- [What is required]
No pictures belong in the copy. Reproduce exactly the lines beginning at the line containing "This screenshot has height=354, width=629." and continuing to the end of the entries below.

··· Information ···

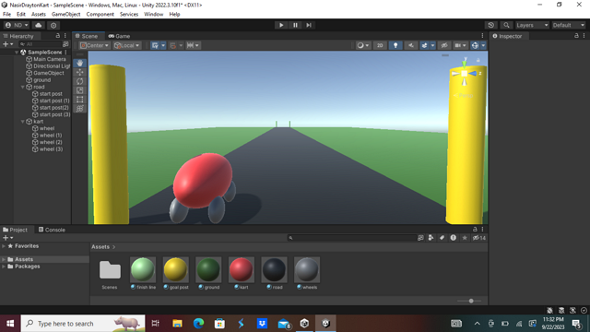Select the Move tool
The height and width of the screenshot is (332, 590).
(x=80, y=72)
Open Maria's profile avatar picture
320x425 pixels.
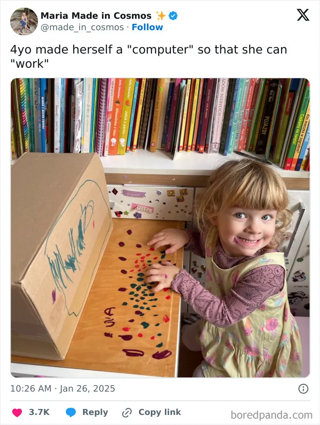(24, 22)
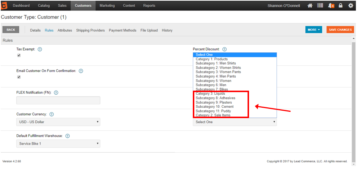Click the Lead Commerce logo icon
This screenshot has height=169, width=357.
tap(4, 6)
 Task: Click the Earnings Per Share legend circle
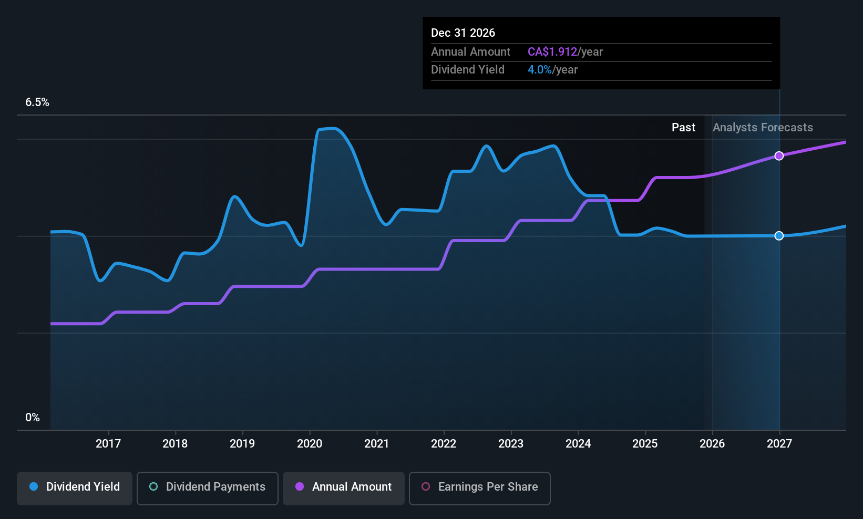pos(426,487)
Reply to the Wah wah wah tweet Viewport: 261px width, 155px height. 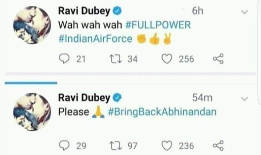point(65,59)
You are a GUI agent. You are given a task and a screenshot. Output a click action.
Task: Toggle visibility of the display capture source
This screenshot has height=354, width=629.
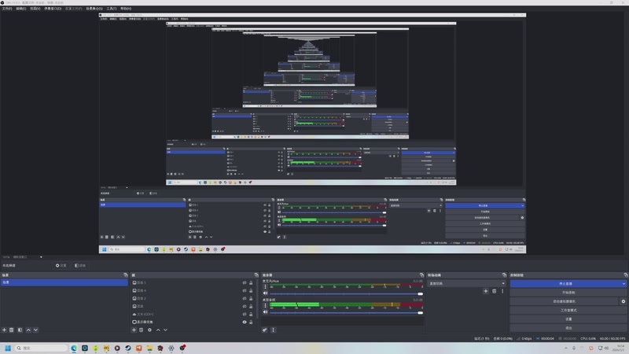245,322
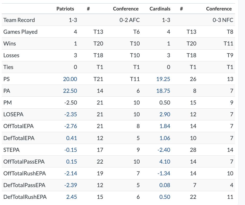Click the Patriots PS value 20.00
245x205 pixels.
(x=70, y=79)
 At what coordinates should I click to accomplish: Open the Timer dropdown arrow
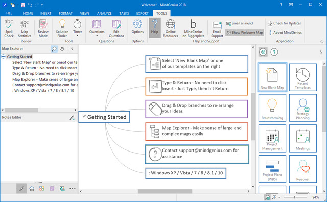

···

- [Your response]
This screenshot has height=354, width=629.
245,322
Click the Patriots PS value 20.00
245x205 pixels.
(x=70, y=79)
 At what coordinates should I click to accomplish: Open the Timer dropdown arrow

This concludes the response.